Some concrete steps I've taken so far: I immediately started looking for a new job. I've applied to three jobs so far, and landed an interview for a full-time temp to hire scheduled this week. Also I've taken on a part-time job, which provides minimum wage plus tips, in hopes of tiding myself over should I find myself up a creek without a job and without a plan. Friends are looking at my resume and one is going to submit it to the place she works.

I have about a month and a half to months of expenses saved up, so that is my deadline to find a new job(s).

I guess my question is two-fold:

1) I am terrified. How do I cope with the fear?
2) Is there anything else I can do to provide some security for myself that I'm not already doing?
3) Should I quit and try to negotiate severance? Is that what a savvy corporate warrior type of person would do in this situation?

Both advice and personal experiences would be welcome.

Additional snowflakes: I don't love this career, it was something I kind of fell into, but I was not raised to see work as anything other than a thing you do to get money to live, and so advice along the lines of "look at this as an opportunity to do what you *really* want to do" is baffling to me. I *really* want to feed myself, that's all. At one point I had delusions of grandeur and wanted to go into academia, but I was young and stupid and had no idea how badly my brain was broken yet.

That said, my "other" job is (unpaid) activism, and I've spent the last few years of my free time getting up close and personal with some serious social issues in my city, and was wondering if I could parlay that into some sort of nonprofit/social work job.

I mention this because on some level I am wondering if this all is a sign that I'm just not cut out for this industry, or for corporate life, and I should try to leave it.
posted by coffeeand to Work & Money (17 answers total) 5 users marked this as a favorite
 
Should I quit and try to negotiate severance? Is that what a savvy corporate warrior type of person would do in this situation?

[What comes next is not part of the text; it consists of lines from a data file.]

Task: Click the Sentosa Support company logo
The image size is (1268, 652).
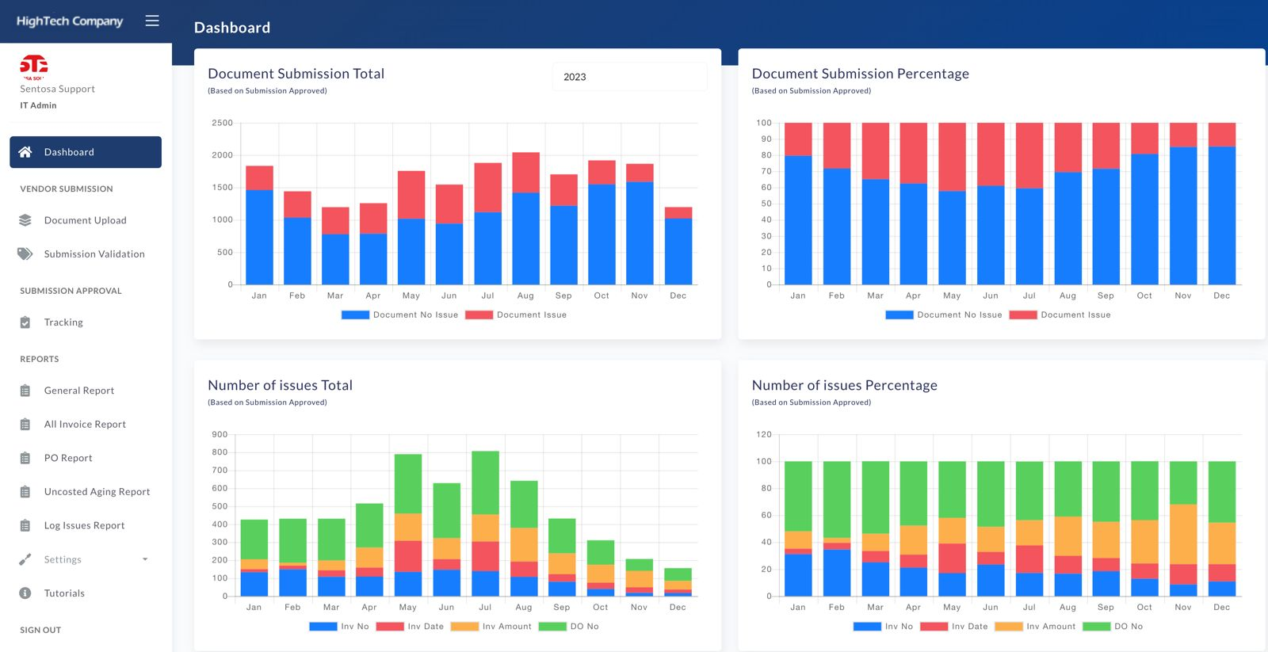Action: click(x=33, y=67)
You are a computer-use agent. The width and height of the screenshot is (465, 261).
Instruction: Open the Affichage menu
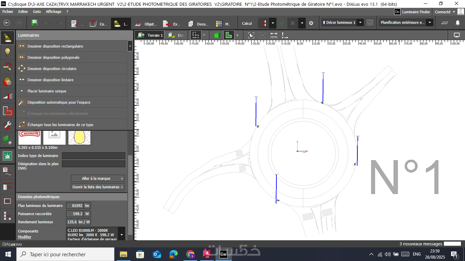click(53, 12)
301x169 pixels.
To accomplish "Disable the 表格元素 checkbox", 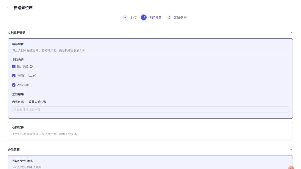I will tap(14, 85).
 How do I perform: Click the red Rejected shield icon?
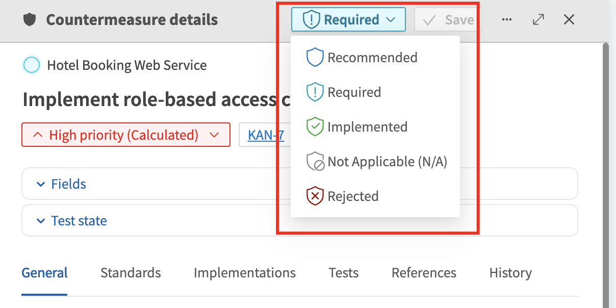pos(315,196)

You mention financial struggles for the company, a coworker being let go, and you are being placed on a performance improvement plan. My takeaway would be the company is looking for ways to reduce cost, so I would think your chances of negotiating severance are slim. (At least in the U.S., I know in Canada it can vary depending on your time with the company.) You quitting helps solve their expenses problem and I frankly don't see their incentive to give you severance.
Just my two cents. Good luck, and I hope you figure this out.
posted by mike_honcho at 9:00 AM on August 28, 2018 [5 favorites]


First of all ... breathe.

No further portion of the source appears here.